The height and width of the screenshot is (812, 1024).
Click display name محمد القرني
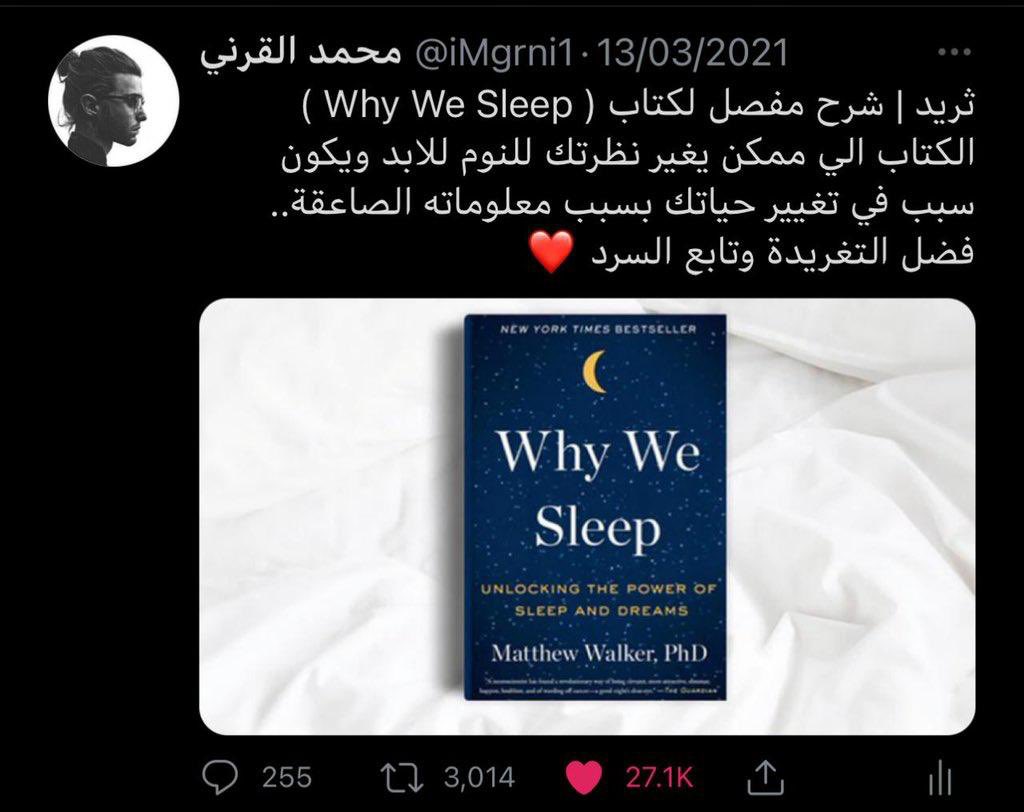point(300,54)
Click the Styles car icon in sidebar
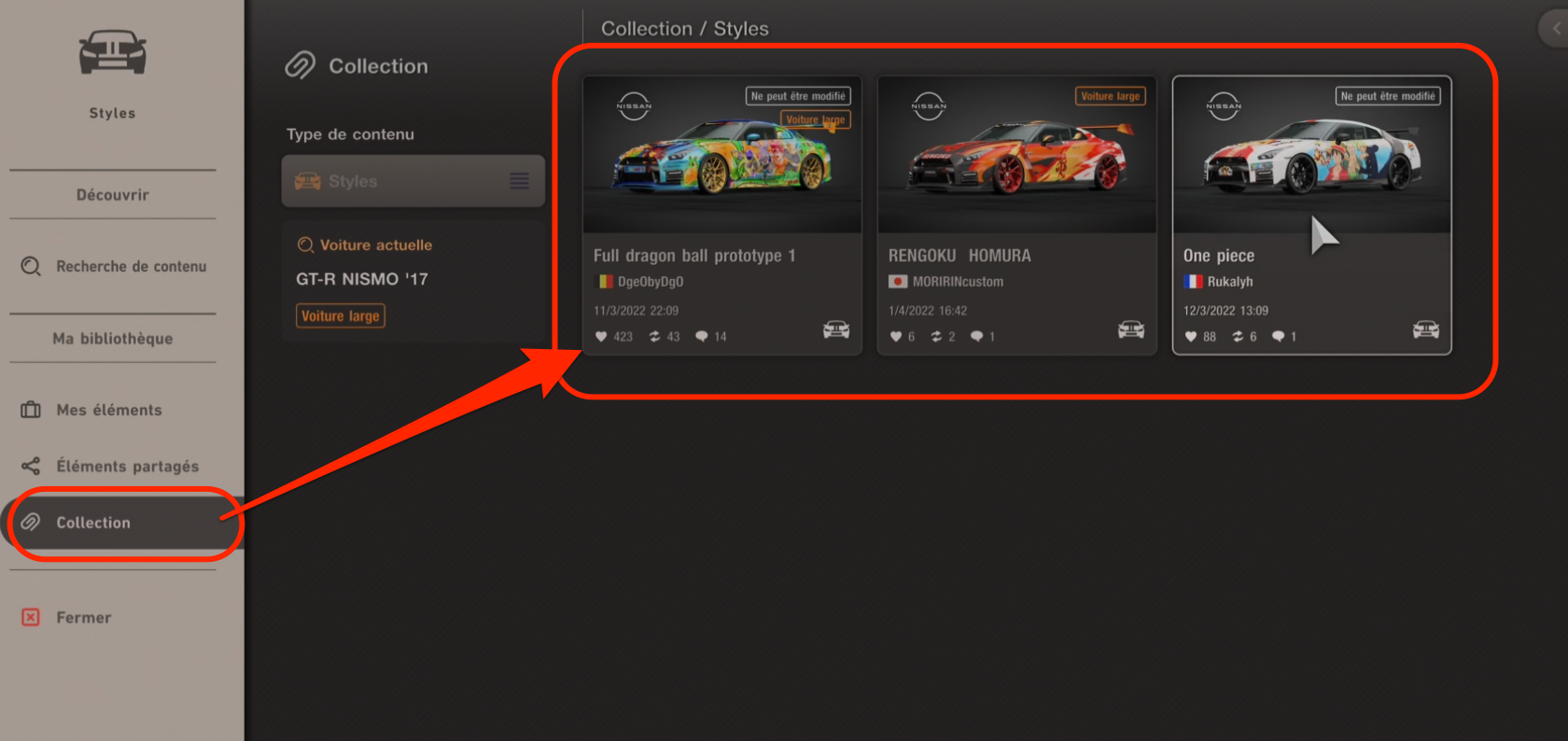Screen dimensions: 1568x741 tap(112, 52)
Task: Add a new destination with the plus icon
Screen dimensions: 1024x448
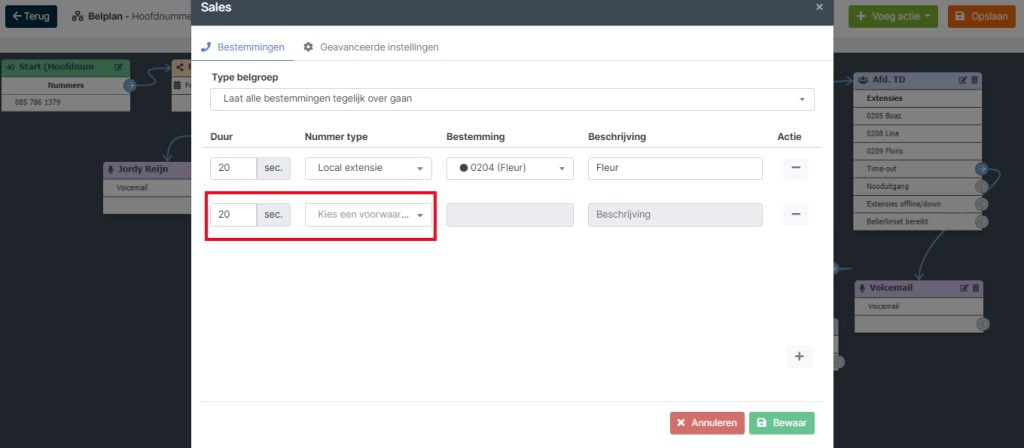Action: point(799,357)
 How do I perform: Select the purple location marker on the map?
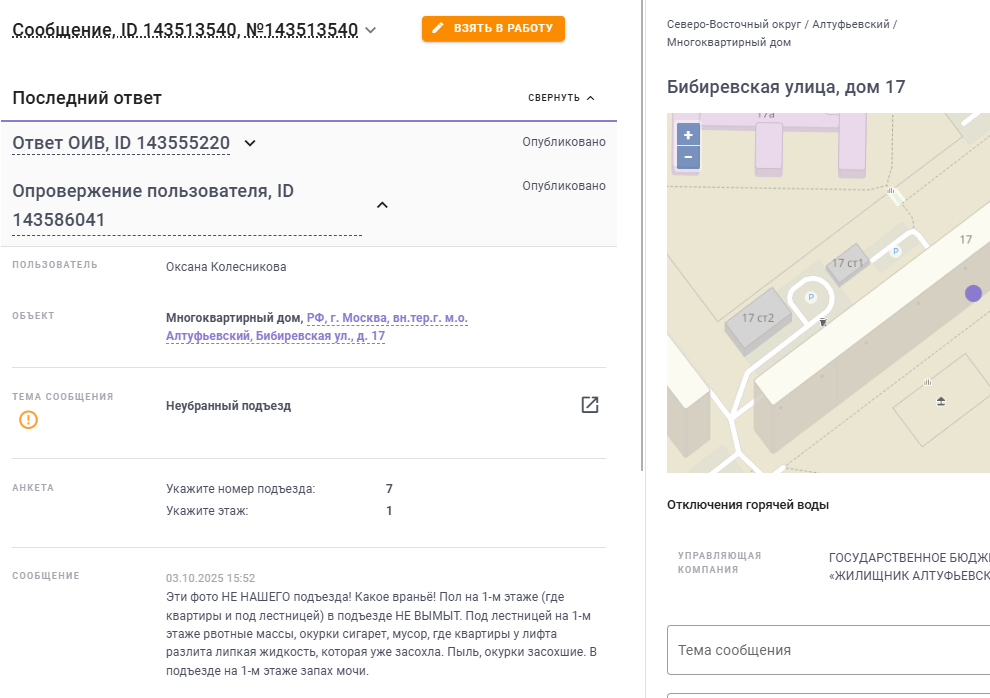coord(973,293)
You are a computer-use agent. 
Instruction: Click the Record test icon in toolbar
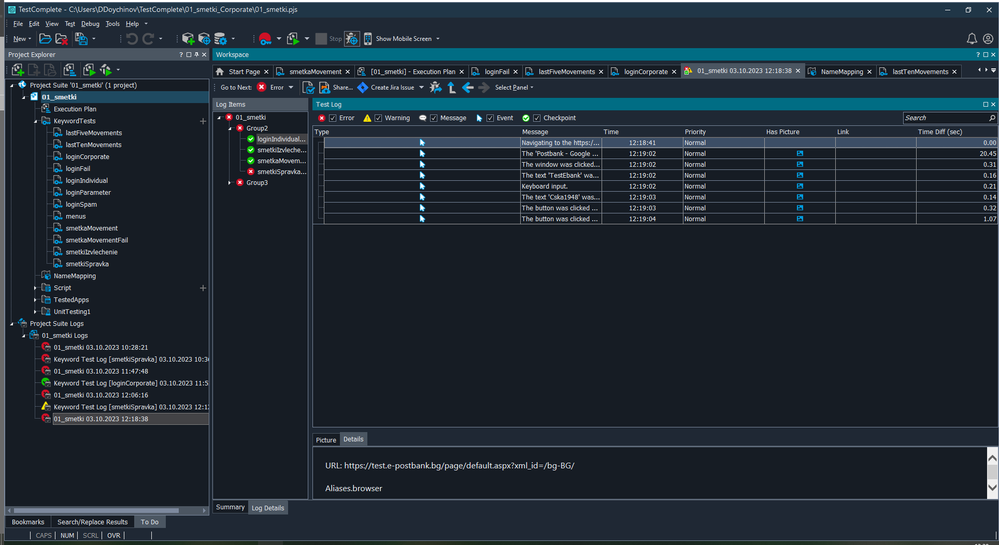(265, 39)
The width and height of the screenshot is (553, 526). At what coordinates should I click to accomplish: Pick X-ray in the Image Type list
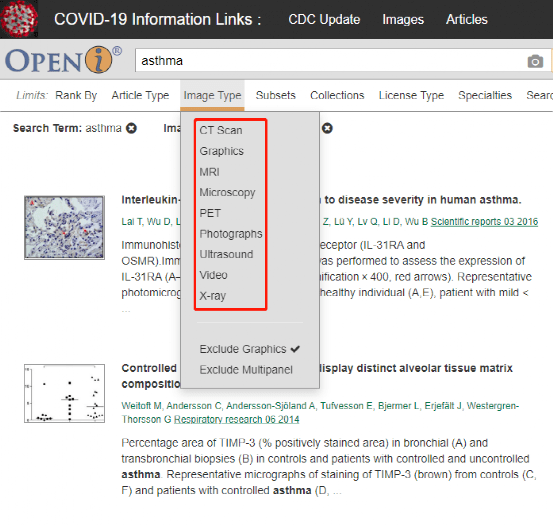click(x=212, y=296)
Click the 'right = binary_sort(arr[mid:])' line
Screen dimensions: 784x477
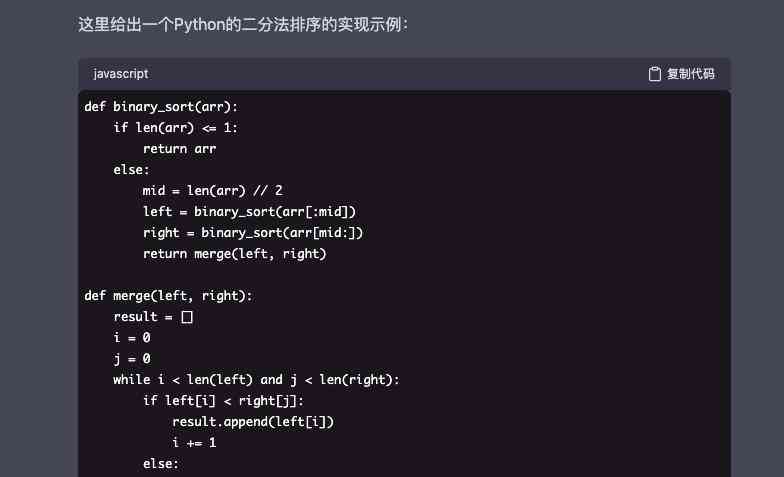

+++

> WHAT THIS TASK INVOLVES
Reproduce the data above verbatim, minus any images.

> WRITTEN RESPONSE
The height and width of the screenshot is (812, 1024).
Click display name محمد القرني
point(300,54)
Click the Styles car icon in sidebar
Screen dimensions: 1568x741 tap(112, 52)
Task: Add a new destination with the plus icon
Screen dimensions: 1024x448
Action: point(799,357)
 How do I perform: Select the purple location marker on the map?
coord(973,293)
You are a computer-use agent. 
Instruction: Click the Record test icon in toolbar
(265, 39)
The width and height of the screenshot is (553, 526). At what coordinates should I click to accomplish: Pick X-ray in the Image Type list
click(x=212, y=296)
Click the 'right = binary_sort(arr[mid:])' line
Screen dimensions: 784x477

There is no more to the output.